Era risaputo che i livelli di ormone della crescita salgono durante il sonno, soprattutto nella fase profonda non REM. Quello che nessuno aveva capito fino in fondo era come il cervello orchestrasse tutto questo. Il team guidato dalla professoressa Yang Dan ha studiato i circuiti cerebrali nei topi, posizionando elettrodi nel cervello e stimolando con la luce i neuroni dell’ipotalamo, una regione antica presente in tutti i mammiferi. Ed è qui che le cose si fanno davvero interessanti.
Come funziona il meccanismo nel cervello
Le cellule nervose coinvolte nel rilascio dell’ormone della crescita si trovano nell’ipotalamo e includono i neuroni GHRH, che promuovono il rilascio dell’ormone, e due tipi di neuroni a somatostatina, che invece lo inibiscono. Il bello è che questi due sistemi si comportano in modo diverso a seconda della fase del sonno. Durante il sonno REM, sia il GHRH che la somatostatina aumentano, favorendo un rilascio più marcato. Durante il sonno non REM, invece, la somatostatina cala mentre il GHRH sale solo moderatamente, creando un pattern regolativo completamente diverso.

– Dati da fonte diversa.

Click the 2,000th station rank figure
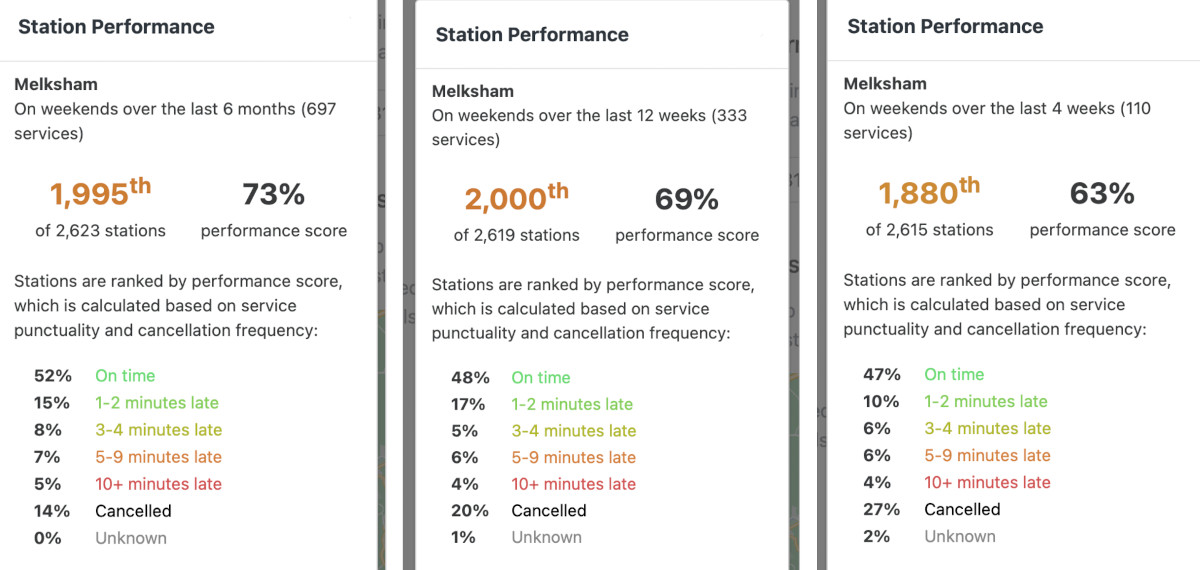point(516,199)
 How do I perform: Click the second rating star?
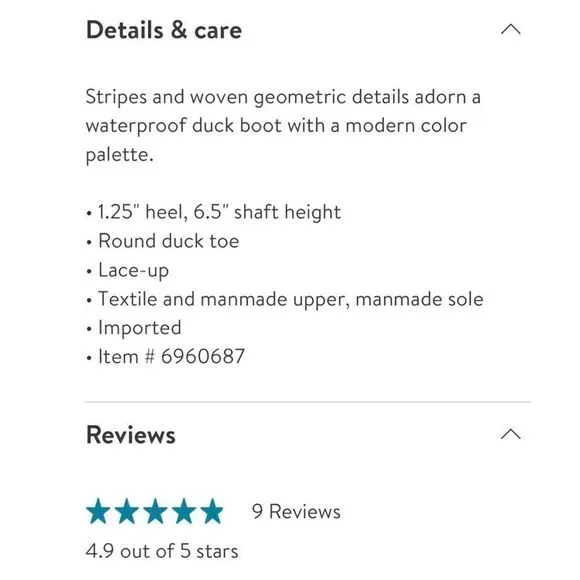(127, 511)
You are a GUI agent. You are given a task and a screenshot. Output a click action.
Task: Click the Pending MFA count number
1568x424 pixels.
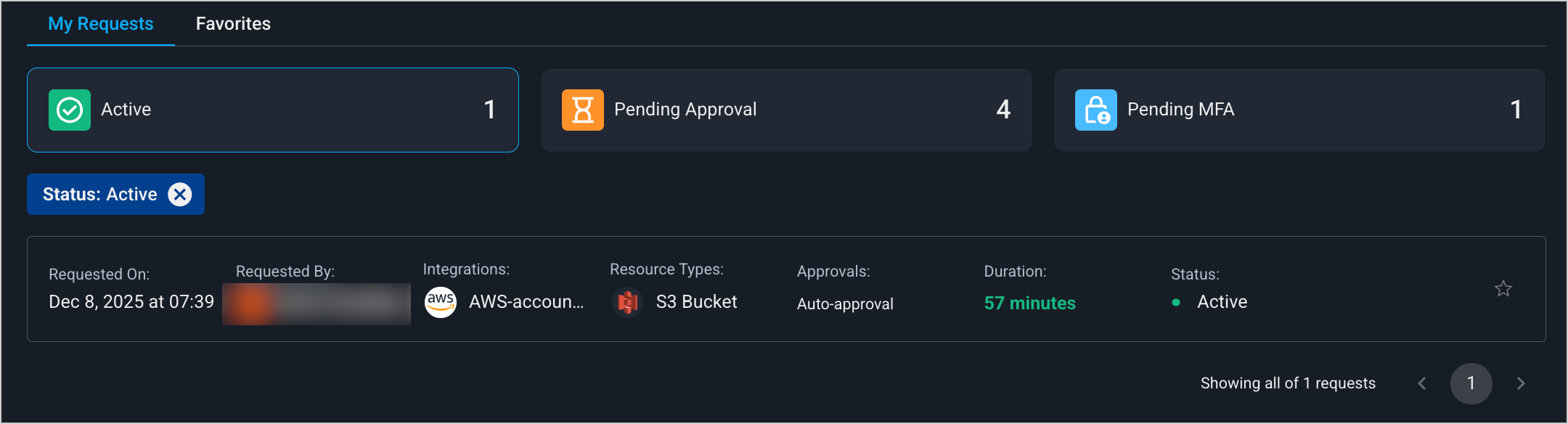1516,110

Ma la vera sorpresa riguarda il locus coeruleus, una struttura nel tronco encefalico legata alla veglia, all’attenzione e alla risposta agli stimoli nuovi. Man mano che l’ormone della crescita si accumula durante il sonno profondo, va a stimolare proprio questa area, spingendo gradualmente verso il risveglio. Tuttavia, quando l’attività del locus coeruleus diventa eccessiva, succede qualcosa di inatteso: invece di mantenere svegli, inizia a promuovere la sonnolenza. Un meccanismo di autoregolazione elegante che tiene in equilibrio sonno e veglia.
Perché questa scoperta conta davvero
Le implicazioni pratiche sono enormi. Dato che l’ormone della crescita regola anche il metabolismo di glucosio e grassi, dormire poco e male potrebbe aumentare concretamente il rischio di obesità, diabete e malattie cardiovascolari. Non è solo una questione di sentirsi stanchi: è il corpo che perde la capacità di ripararsi e bilanciarsi.

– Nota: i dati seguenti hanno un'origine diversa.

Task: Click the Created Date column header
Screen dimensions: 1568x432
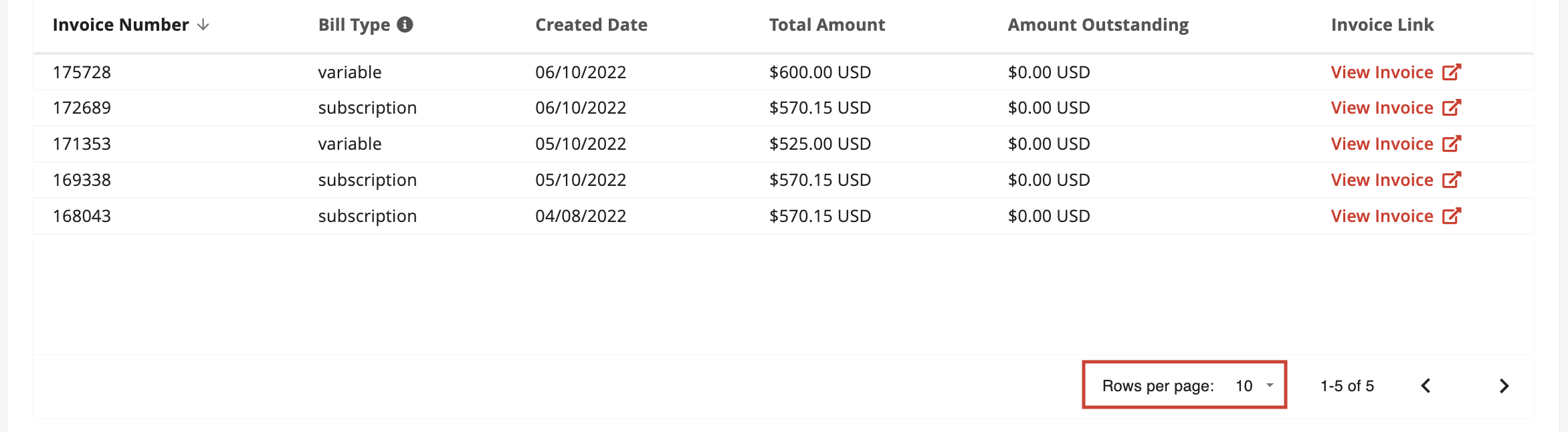Action: [x=591, y=25]
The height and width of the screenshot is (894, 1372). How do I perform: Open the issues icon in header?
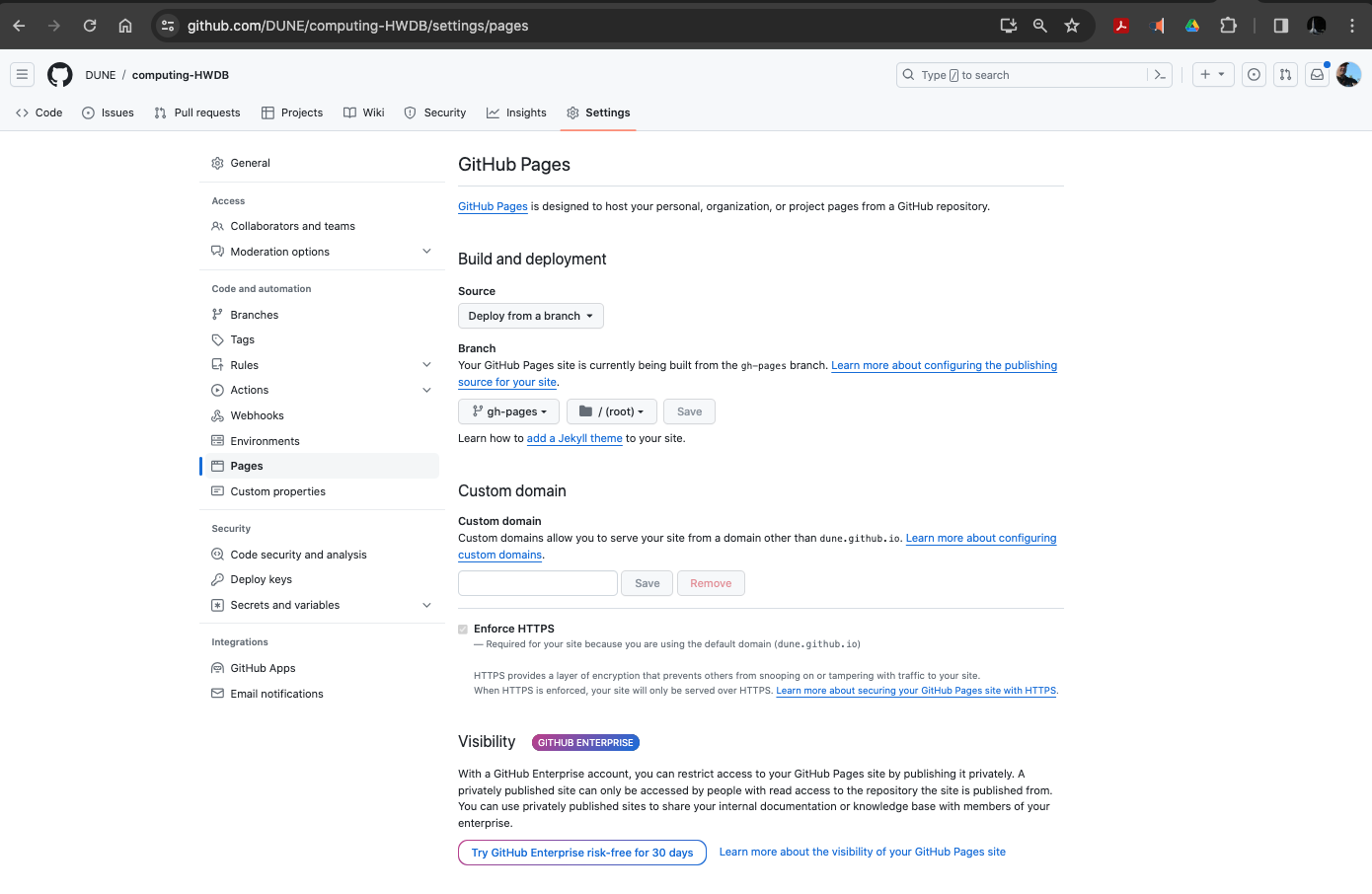[1254, 75]
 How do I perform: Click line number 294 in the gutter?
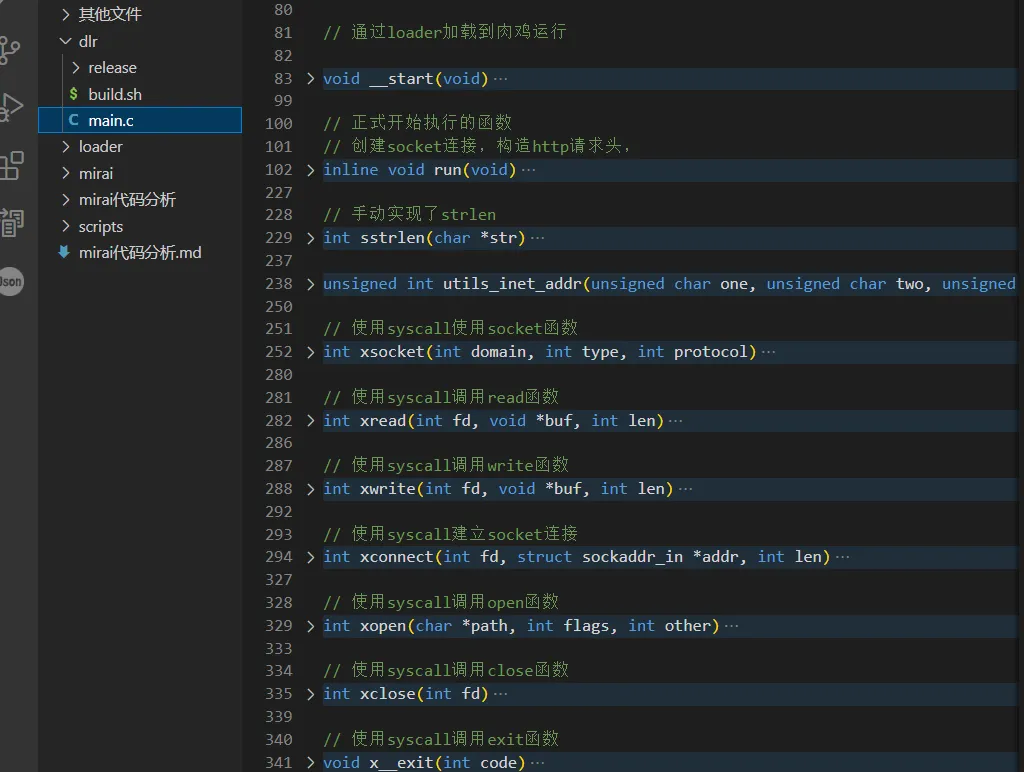click(279, 557)
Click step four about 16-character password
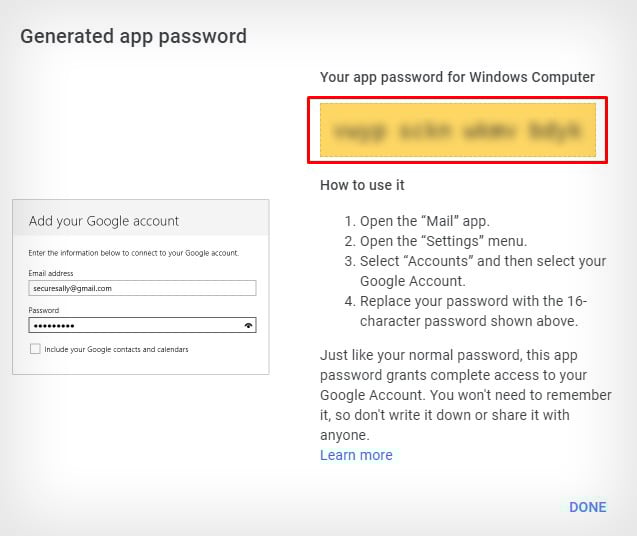 click(466, 311)
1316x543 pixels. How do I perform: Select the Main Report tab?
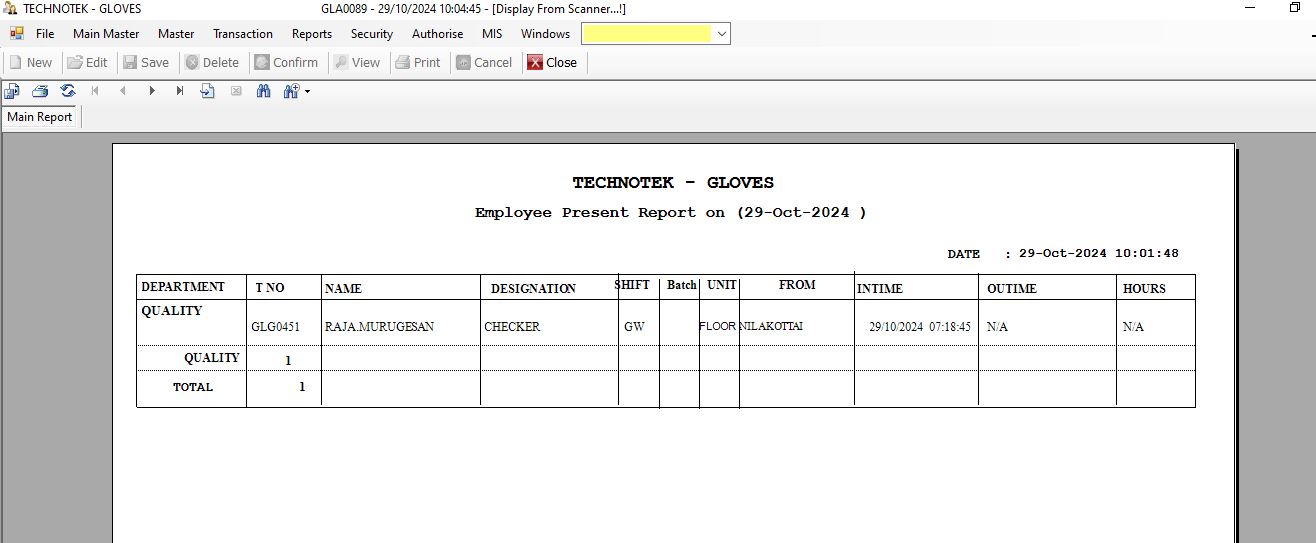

Come ha spiegato Xinlu Ding, primo autore dello studio, il fatto di aver registrato direttamente l’attività neurale rappresenta un passo avanti rispetto ai metodi precedenti, che si limitavano a prelevare campioni di sangue durante il sonno. Daniel Silverman, co-autore della ricerca, ha aggiunto che questo circuito potrebbe diventare un bersaglio per terapie geniche sperimentali mirate a modulare l’eccitabilità del locus coeruleus, un approccio di cui finora nessuno aveva parlato.

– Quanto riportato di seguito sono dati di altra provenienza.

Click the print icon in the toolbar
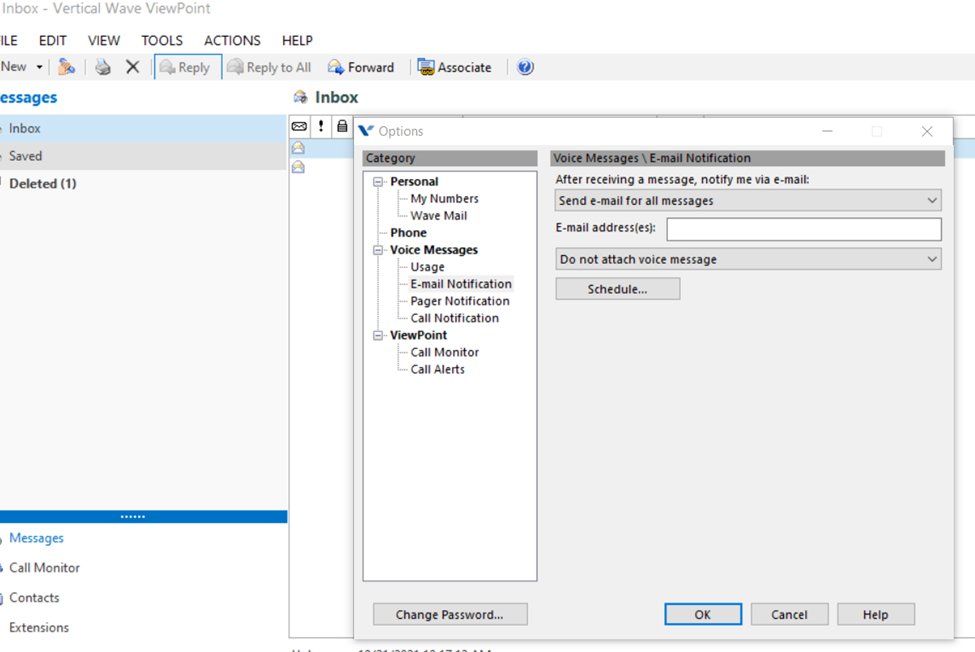[103, 67]
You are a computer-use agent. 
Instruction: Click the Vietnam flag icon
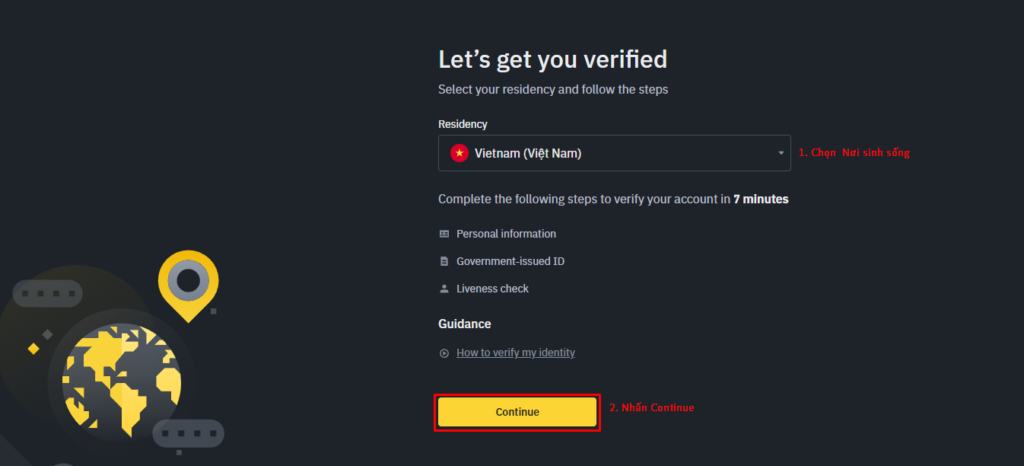pos(459,153)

E poi c’è l’aspetto cognitivo. Se l’ormone della crescita influenza il locus coeruleus, che a sua volta governa attenzione e lucidità durante il giorno, allora un sonno profondo di qualità non aiuta solo fisicamente ma potrebbe potenziare anche le prestazioni mentali al risveglio. Atleti, adolescenti in crescita, chiunque voglia funzionare al meglio: la risposta parte sempre da una notte di sonno come si deve.